**ROWS**:
***
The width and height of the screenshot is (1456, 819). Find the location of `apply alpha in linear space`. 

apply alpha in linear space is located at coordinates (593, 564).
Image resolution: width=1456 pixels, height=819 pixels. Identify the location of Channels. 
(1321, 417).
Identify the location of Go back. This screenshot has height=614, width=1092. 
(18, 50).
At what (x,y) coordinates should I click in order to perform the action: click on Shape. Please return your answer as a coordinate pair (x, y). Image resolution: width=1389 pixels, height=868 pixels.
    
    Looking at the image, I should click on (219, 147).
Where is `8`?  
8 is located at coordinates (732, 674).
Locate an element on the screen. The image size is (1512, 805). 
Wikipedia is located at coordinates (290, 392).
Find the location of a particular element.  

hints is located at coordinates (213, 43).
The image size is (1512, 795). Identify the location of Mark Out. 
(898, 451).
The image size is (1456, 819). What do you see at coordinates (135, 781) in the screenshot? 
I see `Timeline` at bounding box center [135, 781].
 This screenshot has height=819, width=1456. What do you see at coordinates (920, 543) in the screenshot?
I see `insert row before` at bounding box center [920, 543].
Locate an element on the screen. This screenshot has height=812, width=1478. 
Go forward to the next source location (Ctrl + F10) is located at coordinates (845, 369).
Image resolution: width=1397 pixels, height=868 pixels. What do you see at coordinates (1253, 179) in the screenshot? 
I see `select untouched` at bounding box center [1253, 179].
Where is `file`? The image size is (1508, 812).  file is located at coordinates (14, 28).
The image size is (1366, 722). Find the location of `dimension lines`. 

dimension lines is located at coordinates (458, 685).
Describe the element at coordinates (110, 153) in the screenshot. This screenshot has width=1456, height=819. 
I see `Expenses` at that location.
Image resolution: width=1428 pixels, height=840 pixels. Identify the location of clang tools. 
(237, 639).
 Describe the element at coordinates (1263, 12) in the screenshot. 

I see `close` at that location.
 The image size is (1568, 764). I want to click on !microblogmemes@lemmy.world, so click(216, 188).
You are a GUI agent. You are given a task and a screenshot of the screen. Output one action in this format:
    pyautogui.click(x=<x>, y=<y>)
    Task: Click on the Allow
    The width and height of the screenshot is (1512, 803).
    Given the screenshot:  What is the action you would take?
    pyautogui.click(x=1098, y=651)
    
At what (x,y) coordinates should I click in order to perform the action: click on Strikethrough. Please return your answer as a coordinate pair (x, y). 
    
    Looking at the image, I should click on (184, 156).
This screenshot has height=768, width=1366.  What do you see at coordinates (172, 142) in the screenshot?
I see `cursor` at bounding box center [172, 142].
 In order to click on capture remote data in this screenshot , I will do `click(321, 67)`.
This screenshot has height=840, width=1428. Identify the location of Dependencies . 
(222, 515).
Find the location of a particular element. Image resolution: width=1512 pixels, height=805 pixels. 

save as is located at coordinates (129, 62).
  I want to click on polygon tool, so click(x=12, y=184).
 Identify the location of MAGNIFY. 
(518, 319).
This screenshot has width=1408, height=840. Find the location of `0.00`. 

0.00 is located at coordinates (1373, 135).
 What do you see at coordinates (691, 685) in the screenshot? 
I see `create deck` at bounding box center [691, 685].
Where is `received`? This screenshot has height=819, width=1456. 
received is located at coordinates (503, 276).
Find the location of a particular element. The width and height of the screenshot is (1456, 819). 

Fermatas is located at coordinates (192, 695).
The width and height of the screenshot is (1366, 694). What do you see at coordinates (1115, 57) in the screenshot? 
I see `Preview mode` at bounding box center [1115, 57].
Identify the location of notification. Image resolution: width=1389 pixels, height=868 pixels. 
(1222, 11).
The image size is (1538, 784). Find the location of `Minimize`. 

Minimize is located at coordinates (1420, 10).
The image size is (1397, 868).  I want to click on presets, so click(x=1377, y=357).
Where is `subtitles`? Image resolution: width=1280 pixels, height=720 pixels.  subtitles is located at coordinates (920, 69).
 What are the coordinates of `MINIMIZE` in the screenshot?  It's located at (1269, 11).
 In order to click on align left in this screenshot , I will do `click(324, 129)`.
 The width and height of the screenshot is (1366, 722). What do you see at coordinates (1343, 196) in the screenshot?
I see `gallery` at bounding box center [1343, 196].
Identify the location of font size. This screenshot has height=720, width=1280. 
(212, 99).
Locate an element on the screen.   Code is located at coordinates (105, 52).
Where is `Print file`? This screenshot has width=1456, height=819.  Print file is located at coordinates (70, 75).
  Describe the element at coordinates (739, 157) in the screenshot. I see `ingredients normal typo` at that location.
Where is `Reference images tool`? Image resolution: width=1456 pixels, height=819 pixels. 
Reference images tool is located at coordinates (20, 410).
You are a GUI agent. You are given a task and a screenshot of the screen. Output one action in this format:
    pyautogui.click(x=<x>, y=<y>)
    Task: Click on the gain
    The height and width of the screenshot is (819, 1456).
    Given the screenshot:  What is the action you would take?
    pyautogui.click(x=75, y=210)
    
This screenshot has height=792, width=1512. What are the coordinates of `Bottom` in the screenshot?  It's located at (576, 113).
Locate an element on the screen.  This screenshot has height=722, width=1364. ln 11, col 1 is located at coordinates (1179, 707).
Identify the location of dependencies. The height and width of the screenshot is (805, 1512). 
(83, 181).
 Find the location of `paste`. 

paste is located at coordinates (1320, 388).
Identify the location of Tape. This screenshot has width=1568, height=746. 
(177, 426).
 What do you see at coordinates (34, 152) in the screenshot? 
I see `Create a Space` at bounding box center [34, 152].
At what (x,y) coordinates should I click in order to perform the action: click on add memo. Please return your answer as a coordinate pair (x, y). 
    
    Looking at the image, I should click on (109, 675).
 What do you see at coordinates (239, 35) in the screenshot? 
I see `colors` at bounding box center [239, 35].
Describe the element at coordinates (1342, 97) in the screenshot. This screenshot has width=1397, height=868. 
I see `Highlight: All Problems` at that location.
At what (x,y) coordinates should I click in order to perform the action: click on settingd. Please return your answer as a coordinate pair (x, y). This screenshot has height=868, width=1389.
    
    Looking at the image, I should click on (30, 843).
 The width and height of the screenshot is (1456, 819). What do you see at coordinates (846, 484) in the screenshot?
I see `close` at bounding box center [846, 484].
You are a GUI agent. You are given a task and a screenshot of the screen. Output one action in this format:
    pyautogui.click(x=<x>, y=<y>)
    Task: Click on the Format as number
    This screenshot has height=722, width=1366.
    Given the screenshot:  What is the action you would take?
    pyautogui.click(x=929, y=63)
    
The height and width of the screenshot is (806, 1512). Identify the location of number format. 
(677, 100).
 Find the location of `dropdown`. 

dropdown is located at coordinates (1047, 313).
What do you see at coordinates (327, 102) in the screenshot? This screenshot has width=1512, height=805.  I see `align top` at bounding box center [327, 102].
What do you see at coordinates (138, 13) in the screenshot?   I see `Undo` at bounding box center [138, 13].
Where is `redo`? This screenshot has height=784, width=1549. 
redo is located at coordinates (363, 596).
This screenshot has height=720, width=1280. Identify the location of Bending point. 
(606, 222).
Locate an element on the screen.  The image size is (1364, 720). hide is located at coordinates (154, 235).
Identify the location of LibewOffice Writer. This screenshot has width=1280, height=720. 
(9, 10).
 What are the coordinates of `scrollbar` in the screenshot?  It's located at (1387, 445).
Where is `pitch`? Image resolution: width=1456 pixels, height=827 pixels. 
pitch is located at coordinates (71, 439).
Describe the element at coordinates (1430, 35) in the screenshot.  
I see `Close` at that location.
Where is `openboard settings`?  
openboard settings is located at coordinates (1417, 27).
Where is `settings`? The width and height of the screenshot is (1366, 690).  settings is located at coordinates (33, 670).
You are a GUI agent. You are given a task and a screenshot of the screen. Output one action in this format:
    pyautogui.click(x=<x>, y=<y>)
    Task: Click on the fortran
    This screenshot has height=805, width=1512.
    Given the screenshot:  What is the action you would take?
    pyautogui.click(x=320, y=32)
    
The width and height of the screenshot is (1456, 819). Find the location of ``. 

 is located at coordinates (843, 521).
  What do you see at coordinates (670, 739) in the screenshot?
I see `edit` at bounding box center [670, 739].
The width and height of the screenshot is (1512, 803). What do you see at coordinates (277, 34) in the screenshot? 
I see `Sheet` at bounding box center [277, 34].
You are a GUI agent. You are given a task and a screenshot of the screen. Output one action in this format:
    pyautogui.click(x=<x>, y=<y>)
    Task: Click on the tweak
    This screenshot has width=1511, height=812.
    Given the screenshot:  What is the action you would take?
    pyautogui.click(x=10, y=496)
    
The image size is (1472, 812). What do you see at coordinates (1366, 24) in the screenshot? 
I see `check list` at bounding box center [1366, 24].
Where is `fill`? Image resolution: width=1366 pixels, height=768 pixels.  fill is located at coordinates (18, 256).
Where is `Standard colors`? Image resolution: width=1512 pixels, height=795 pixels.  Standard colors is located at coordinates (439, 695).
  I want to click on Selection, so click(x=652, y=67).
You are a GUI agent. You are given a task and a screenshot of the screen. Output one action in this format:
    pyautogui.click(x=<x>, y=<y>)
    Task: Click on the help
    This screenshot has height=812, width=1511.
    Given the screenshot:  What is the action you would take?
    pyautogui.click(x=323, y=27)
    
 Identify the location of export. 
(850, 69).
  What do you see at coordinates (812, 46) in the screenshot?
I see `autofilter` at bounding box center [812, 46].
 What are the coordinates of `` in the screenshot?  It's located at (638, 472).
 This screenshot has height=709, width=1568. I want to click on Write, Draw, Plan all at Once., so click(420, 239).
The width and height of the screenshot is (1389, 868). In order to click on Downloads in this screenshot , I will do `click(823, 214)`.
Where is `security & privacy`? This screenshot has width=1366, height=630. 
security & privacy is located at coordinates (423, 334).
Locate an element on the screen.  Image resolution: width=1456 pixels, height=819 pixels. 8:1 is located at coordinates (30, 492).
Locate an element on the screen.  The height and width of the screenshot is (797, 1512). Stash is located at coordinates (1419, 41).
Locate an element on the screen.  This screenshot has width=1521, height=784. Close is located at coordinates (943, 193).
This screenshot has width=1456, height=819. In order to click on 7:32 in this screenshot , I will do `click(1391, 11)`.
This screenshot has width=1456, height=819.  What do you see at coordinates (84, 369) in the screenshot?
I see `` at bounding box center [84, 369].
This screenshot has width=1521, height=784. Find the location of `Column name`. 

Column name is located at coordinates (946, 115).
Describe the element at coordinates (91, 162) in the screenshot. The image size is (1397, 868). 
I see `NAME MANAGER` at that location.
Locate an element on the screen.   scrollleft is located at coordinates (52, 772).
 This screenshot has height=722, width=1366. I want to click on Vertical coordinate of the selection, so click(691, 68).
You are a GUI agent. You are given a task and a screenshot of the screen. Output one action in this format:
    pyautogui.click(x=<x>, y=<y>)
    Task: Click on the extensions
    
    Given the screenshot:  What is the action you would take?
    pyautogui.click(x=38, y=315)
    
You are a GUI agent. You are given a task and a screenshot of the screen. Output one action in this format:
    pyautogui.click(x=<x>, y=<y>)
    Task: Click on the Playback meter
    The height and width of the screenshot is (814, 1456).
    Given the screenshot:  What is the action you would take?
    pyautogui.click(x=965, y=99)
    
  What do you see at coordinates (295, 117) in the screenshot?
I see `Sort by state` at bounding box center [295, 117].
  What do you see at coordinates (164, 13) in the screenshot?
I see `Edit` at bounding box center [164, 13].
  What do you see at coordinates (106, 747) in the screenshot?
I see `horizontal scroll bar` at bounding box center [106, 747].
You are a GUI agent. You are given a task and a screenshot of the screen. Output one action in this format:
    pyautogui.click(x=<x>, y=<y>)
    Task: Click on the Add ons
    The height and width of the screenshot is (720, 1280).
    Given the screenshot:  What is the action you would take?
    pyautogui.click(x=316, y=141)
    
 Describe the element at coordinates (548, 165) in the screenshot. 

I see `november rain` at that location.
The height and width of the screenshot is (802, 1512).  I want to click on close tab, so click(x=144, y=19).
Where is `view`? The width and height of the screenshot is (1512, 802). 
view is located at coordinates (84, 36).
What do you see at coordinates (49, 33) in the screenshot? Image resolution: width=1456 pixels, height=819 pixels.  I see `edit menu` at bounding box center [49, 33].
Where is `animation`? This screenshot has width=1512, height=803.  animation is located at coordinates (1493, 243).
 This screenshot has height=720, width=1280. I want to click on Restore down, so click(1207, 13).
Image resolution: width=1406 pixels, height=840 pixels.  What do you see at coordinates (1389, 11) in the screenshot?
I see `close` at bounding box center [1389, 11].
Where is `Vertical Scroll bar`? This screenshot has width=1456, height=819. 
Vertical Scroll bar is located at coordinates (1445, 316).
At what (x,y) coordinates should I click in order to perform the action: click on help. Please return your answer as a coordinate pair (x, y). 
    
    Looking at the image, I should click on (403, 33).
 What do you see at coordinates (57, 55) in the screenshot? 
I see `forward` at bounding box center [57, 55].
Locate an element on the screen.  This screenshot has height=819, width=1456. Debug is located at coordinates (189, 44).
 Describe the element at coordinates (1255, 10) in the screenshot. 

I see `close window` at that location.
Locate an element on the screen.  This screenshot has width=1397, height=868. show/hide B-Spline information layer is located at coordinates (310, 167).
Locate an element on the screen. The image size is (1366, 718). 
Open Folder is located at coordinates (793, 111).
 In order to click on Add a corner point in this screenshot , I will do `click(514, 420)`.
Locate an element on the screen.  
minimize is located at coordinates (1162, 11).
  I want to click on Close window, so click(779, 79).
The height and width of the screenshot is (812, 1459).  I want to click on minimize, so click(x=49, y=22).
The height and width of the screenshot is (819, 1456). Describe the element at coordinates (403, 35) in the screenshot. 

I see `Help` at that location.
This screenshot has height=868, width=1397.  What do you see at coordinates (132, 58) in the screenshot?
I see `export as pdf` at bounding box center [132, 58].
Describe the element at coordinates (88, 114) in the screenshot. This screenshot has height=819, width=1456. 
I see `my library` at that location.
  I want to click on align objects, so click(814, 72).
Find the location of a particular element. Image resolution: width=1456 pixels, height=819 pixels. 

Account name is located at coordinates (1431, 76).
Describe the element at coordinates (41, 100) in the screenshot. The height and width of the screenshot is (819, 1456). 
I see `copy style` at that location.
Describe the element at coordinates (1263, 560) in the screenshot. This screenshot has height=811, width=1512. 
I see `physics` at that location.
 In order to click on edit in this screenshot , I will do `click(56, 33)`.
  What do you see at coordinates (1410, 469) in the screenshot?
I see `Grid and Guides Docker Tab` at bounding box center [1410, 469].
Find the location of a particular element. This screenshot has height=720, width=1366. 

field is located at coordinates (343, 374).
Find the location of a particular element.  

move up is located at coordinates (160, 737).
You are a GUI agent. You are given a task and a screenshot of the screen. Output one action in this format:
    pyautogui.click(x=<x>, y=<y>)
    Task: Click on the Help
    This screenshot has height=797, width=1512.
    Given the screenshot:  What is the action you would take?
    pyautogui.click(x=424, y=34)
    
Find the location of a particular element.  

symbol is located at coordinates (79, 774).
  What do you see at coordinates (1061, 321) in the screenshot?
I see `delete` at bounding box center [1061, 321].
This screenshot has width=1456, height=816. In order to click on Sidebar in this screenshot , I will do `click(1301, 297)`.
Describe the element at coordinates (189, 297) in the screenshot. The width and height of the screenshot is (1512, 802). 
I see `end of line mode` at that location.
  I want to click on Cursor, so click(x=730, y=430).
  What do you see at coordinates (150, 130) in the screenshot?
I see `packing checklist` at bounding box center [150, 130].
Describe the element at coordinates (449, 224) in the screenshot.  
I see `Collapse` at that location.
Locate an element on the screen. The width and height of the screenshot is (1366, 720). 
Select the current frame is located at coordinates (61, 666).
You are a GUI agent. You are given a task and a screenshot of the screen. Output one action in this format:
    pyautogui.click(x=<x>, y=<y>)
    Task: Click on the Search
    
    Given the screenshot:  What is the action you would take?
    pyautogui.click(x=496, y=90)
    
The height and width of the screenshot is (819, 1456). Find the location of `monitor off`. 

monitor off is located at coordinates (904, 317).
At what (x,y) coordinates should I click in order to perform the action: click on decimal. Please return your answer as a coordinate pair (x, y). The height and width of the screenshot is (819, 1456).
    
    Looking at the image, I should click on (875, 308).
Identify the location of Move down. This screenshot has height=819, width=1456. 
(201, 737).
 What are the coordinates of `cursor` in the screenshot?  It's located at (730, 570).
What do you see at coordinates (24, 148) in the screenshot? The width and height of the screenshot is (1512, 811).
***
Locate every line above that contains the string "hide" and copy each one in full. Matches are case-sensitive.

Locate an element on the screen.  The image size is (1364, 720). hide is located at coordinates (154, 235).
Locate an element on the screen.  This screenshot has width=1397, height=868. show/hide B-Spline information layer is located at coordinates (310, 167).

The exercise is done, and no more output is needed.